Di jaman sekarang, kita khan dapat belajar secara online. Kita memang dapat belajar secara online, tetapi jaringan internet di tempat kami tidaklah seperti di Jawa. Di beberapa tempat, warga bahkan harus jalan ke puncak bukit dulu untuk mendapatkan sinyal. Di perkotaan sinyal telekomunikasi pun tidaklah mulus, kadang diperlukan kesabaran ekstra saat kita belajar online.

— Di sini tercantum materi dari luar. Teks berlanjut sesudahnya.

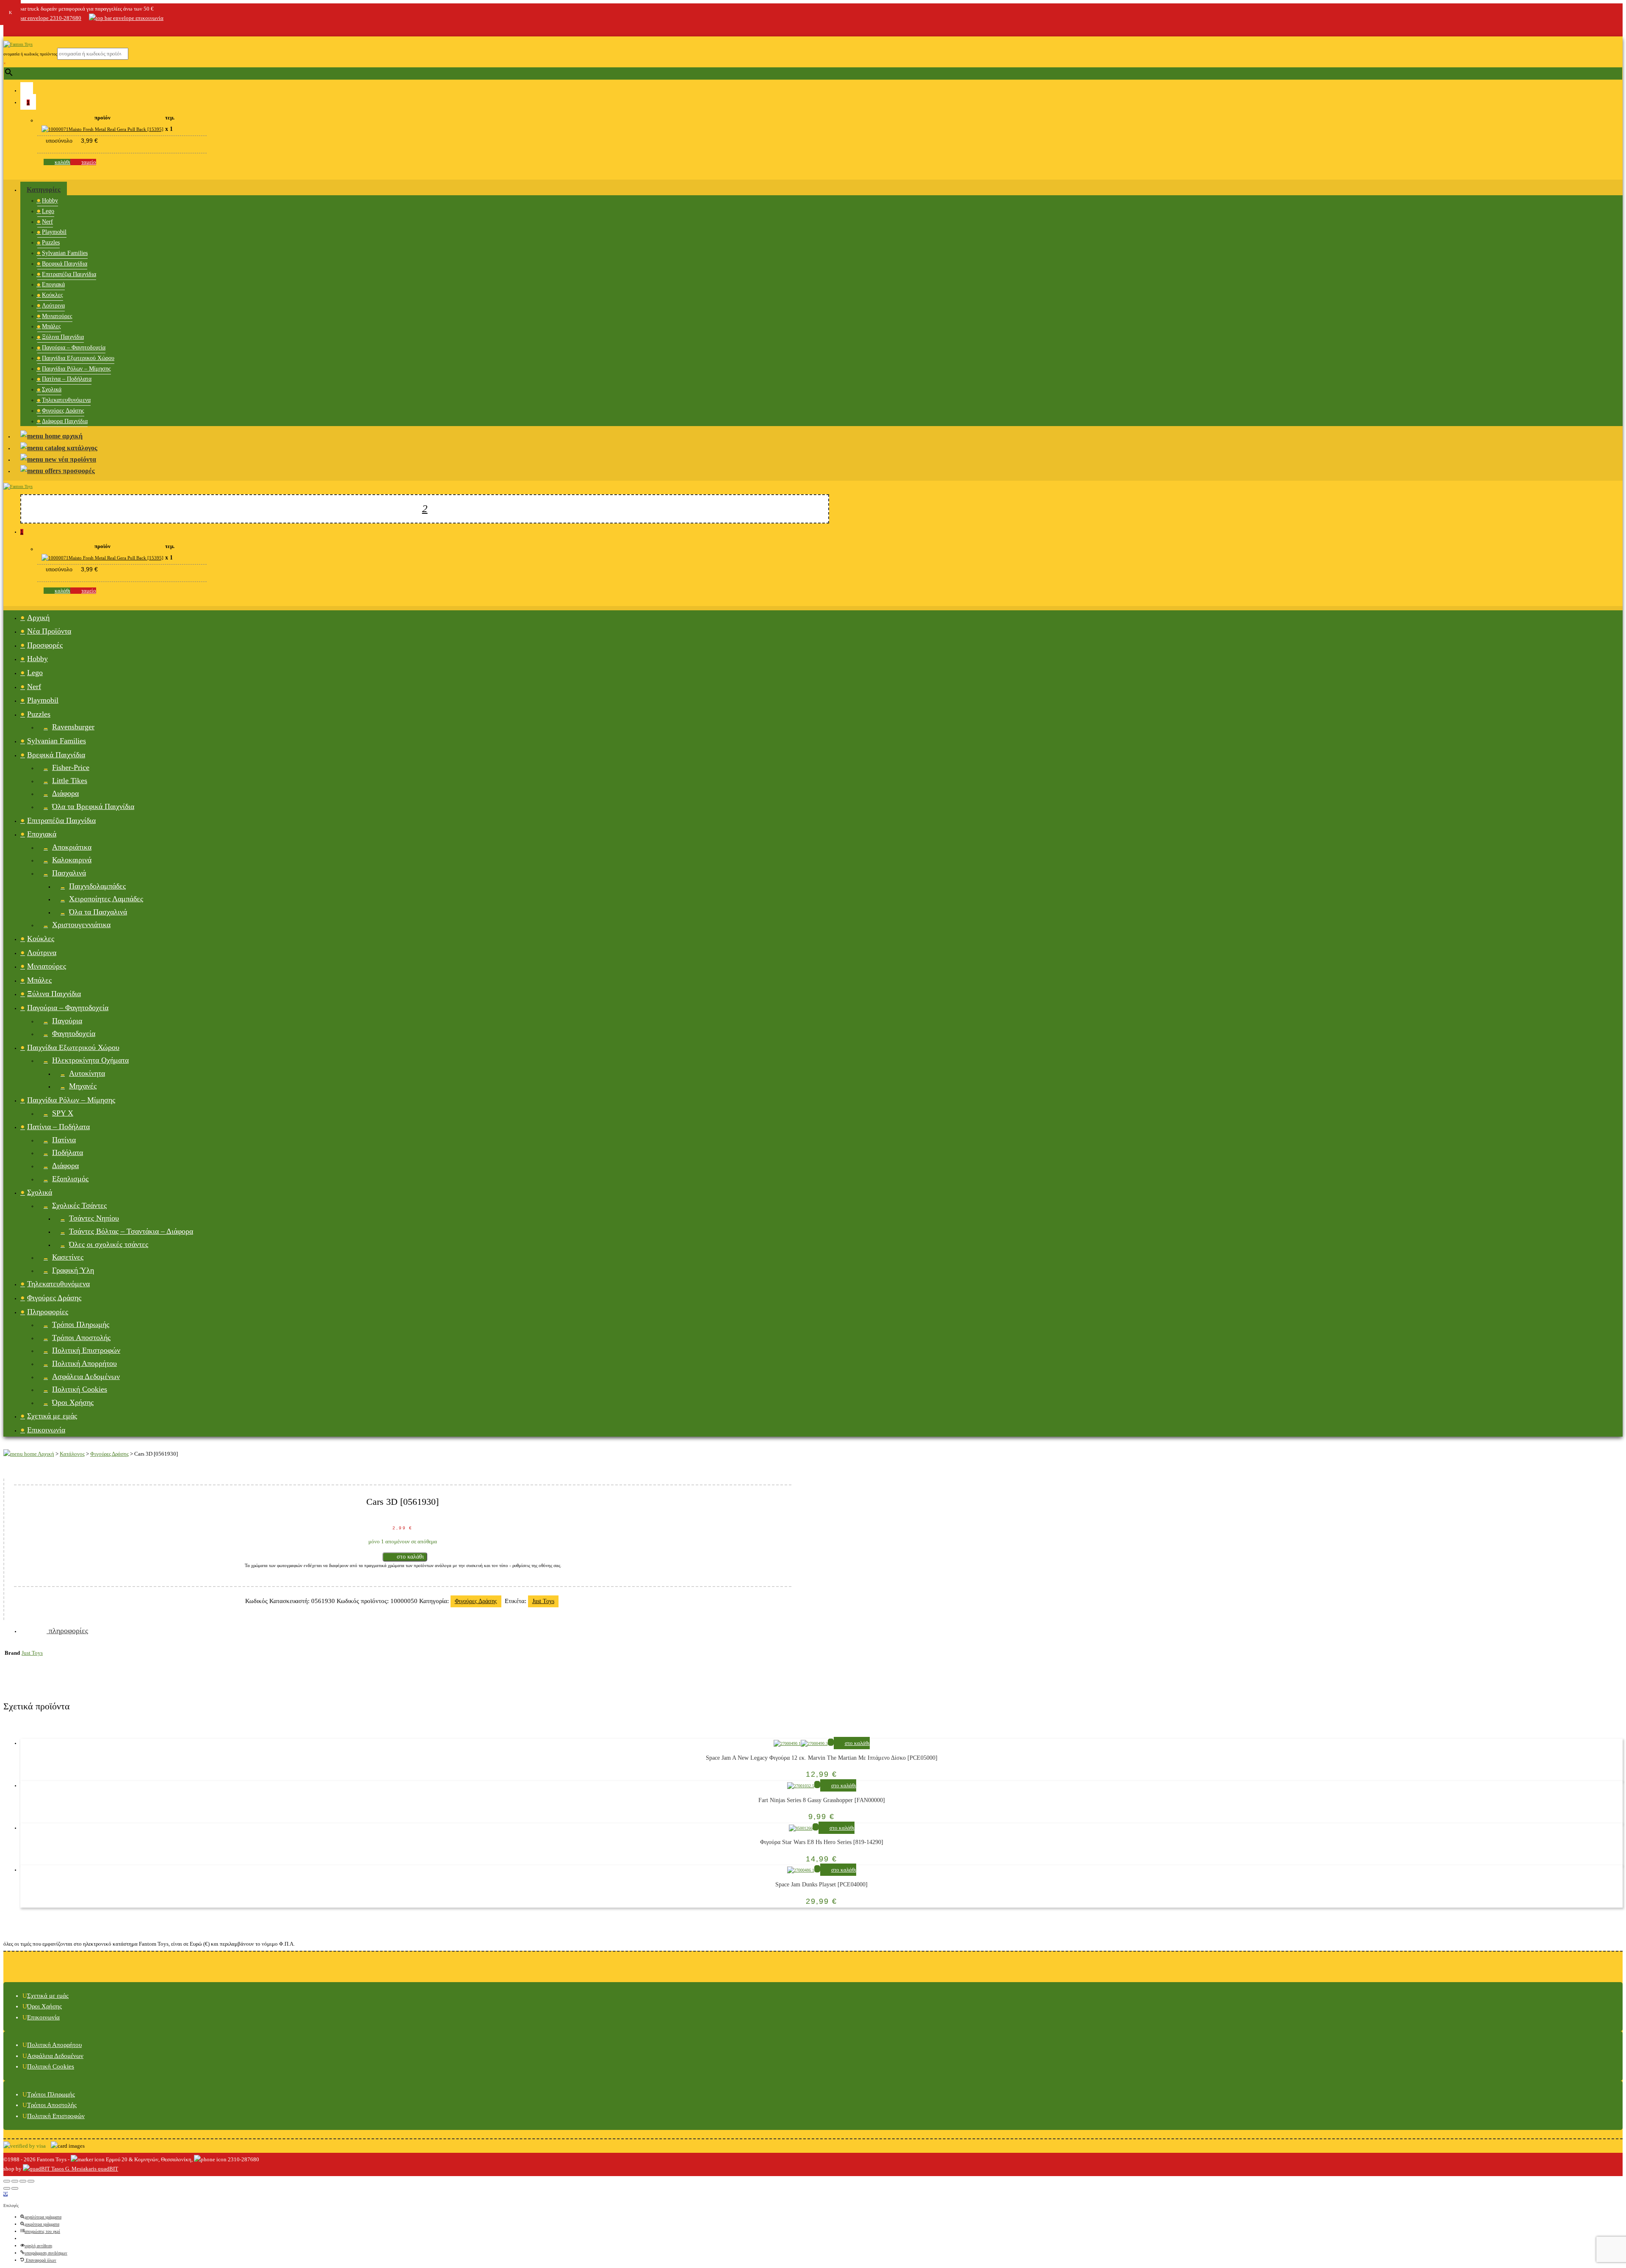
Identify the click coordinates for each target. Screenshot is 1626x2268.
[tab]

Akhirnya aku mengerti kenapa Bapakku dulu tidak langsung mengijinkan keinginanku untuk ke Kalimantan. Kalimantan tidaklah sama seperti di Jawa, dan tidak akan pernah dapat disamakan dengan Jawa. Kondisi Kalimantan yang seperti ini justru membuatku merasa salut dan memberikan penghargaan lebih kepada warga Kalimantan yang selalu berusaha berdamai dengan kondisi yang ada.
Tidak ada komentar:
Komentar baru tidak diizinkan.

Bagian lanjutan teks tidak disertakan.